Ground Zero in NYC sixth months afrter attack
Ground Zero cleanup on 18 March 2002, six months and one week after the attack on the WTC. The damaged World Financial Center serves as a backdrop; it is being repaired and has reopened in phases. (AP Photo)

In the wake of this delineated hatred are a damaged five-sided building, where crews now strive to completely repair by 11 September 2002. There is a remote stretch of land in southwestern Pennsylvania where memorials mark the crash site of United Airlines Flight 93. Still burned in people's minds as a great area of devastation, "Ground Zero" in Lower Manhattan now resembles an expansive construction site, something it truly will become in the next few years. The 16-acre parcel's name comes from the jargon for the epicenter of an atomic bomb's impact area.

From September 2001 to 30 May 2002, firefighters, police and construction workers labored 24 hours a day to clear the debris, search for evidence, and respectfully remove the remains. Some 1.4 million tons of debris were to be sent to the Fresh Kills Landfill on nearby Staten Island. The materials were sifted to again inspect for criminal evidence and for remains that could help identify victims. The WTC steel took many paths. Some was sold to recyclers, some went to museums for preservation, some was subjected to investigations to determine why the towers fell, still more was set aside for the memorial on the complex's former site. On 30 May, a solemn ceremony officially marked the end of the recovery of human remains. Cleanup continues in 2002.

Also left by the perpetrators' hatred are the deaths of just over 3,000 persons. There are the survivors and families of these victims, who had to deal with pain, grief and fury at the attacks. Reports even surfaced that people who witnessed endless video replays of jets hitting the Twin Towers on CNN -- and knew none of the victims personally -- were feeling stressed and traumatized.

There have been historic events with greater death tolls. But it is the drama and uniqueness of 11 September that have elevated it in contemporary American history.
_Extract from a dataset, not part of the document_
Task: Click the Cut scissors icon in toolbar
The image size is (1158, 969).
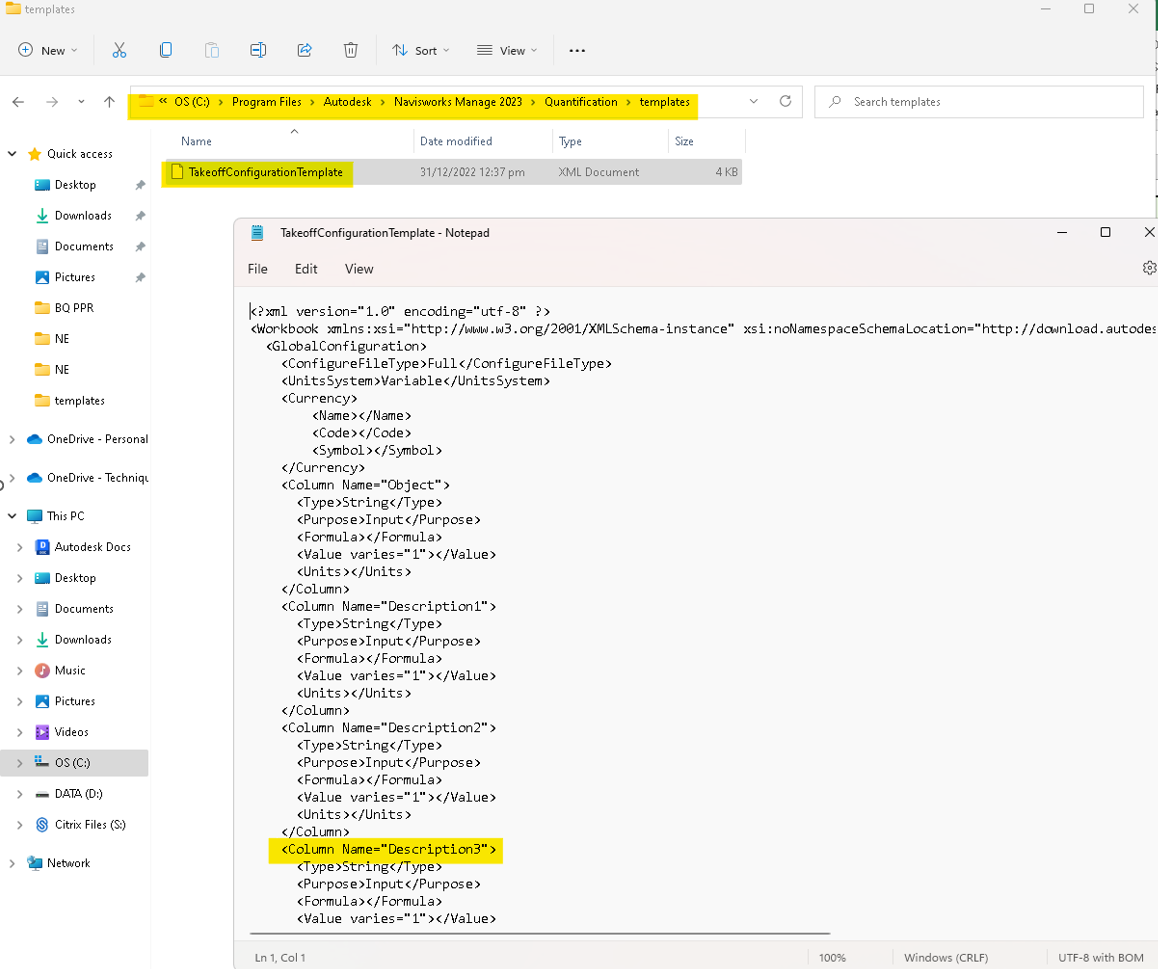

As previously noted, more than two centuries of US existence, there have been few acts of aggression within its borders. There is no denying that Americans don't live totally in a "bunker" mentality, as you might see in Israel. The USA is the last superpower on earth, and its culture is known worldwide and both revered and reviled. Major news events occurring in the US are heard around the globe. Americans also tend to be verbal and demonstrative when things happen to them. Thus, 9-11 is trumpeted and remembered with great passion.

The United States has been insulated for decades from the hotspots of Europe and the South Pacific in World War II and on to Rwanda, Somalia, Bosnia and Herzegovina, and Israel and territories and Kosovo in the 1990s. When Americans were attacked and killed, it might have been in the capital of Somalia or a port in Yemen, but not downtown New York City!
WTC Tribute in Light
"TRIBUTE IN LIGHT": From 11 March 2002, the six-month anniversary of the attacks, to 13 April, these beacons of light were turned on in Manhattan at night. The powerful beams were arranged in squares the same size as the Twin Towers. (AP Photo)

REAL & REEL

The resemblance of 11 September to some summertime blockbuster was not lost on citizens, either. Witnesses within the entertainment-saturated culture looked upon the burning structures and the jet crashes and repeatedly said "It looked like a movie..."

The bizarre thing was, in the decade leading to 9-11, disaster had visited New York City and Washington in the form of aliens, meteorites, a giant mutant reptile and yes, terrorists. Most of the time, filmmakers trashing the Big Apple fixated upon the Chrysler Building's destruction, and not the World Trade Center. The adults who passed through 9-11 know the "non-fiction movie's" ending: the Art Deco jewel named after Walter P. Chrysler still rises above Manhattan, while the once mundane WTC suddenly became a treasured memory and site of heroism. Citizens were shaken when they learned that the terrorists may have intended to fly a jet into the White House, which would have been the real-life counterpart to the aliens' demolition in Independence Day (1996).

FLAGS, TEARS AND MEMORIES

People cried, raged, sang and remembered. This occurred not only among the survivors, but those who only witnessed 9-11 on TV and did not know any victims personally. They lit candles, attended rallies, held little flags, pinned on red, white and blue ribbons and sang patriotic tunes. Pop stars and actors held fund-raisers that generated millions for victims' families. Maudlin songs were dug up and played on the radio, and new ones were written as a tribute to heroes and victims.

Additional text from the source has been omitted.